PPGs have shown value as sensors for arterial flow to facilitate measurement of digital pressures and for assessment of potential for healing wounds, ulcers, and amputation sites. The morphology of the plethysmographic waveform may be altered in situations that cause vasodilation or vasoconstriction such as temperature variations, inflammation, or certain medications such as vasoconstrictors or vasodilators.

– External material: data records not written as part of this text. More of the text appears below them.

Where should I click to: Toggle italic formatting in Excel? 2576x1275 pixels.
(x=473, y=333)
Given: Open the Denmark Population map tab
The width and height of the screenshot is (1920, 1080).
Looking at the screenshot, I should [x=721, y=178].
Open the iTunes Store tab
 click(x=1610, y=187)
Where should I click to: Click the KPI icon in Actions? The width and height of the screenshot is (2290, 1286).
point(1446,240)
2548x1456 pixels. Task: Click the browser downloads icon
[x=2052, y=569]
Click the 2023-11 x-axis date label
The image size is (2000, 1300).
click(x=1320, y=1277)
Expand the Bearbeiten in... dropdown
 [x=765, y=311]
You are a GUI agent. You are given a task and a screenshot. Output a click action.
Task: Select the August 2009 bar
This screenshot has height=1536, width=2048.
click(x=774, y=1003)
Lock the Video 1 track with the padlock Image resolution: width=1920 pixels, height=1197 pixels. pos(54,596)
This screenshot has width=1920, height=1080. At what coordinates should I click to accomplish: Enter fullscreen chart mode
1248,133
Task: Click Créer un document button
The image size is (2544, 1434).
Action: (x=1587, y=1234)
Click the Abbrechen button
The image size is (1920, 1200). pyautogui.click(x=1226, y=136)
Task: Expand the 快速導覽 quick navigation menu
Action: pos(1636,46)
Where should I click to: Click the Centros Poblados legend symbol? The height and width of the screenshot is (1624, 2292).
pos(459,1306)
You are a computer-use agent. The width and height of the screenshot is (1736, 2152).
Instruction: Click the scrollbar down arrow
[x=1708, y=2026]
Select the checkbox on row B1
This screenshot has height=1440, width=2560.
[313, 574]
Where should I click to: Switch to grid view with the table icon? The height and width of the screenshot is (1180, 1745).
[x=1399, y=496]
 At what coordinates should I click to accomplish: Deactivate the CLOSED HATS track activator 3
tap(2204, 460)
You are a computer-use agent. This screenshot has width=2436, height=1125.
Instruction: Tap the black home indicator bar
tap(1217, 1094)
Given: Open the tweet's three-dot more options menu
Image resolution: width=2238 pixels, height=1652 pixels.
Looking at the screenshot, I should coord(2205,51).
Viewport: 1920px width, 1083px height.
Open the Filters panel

It is important to note that the PPG waveforms are not quantitative; they yield information about tissue perfusion that is based on subjective analysis of waveform morphology.
PVR measures pressure changes in calibrated cuffs that reflect pressure and volume changes in the soft tissues under the cuff.
The PVR amplitude is affected by the presence of proximal (inflow) lesions.
Blood pressure, vasomotor tone, ventricular stroke volume, patient positioning, edema, and/or obesity can also affect PVR waveform amplitude.
PVR interpretation is mostly subjective, specifically looking for a reduction in amplitude, the loss of the dicrotic notch, and a rounding of the waveform with flow-reducing proximal lesions.
PPG, although it measures the quantity of blood in the cutaneous circulation, can still generate tracings similar to the PVR.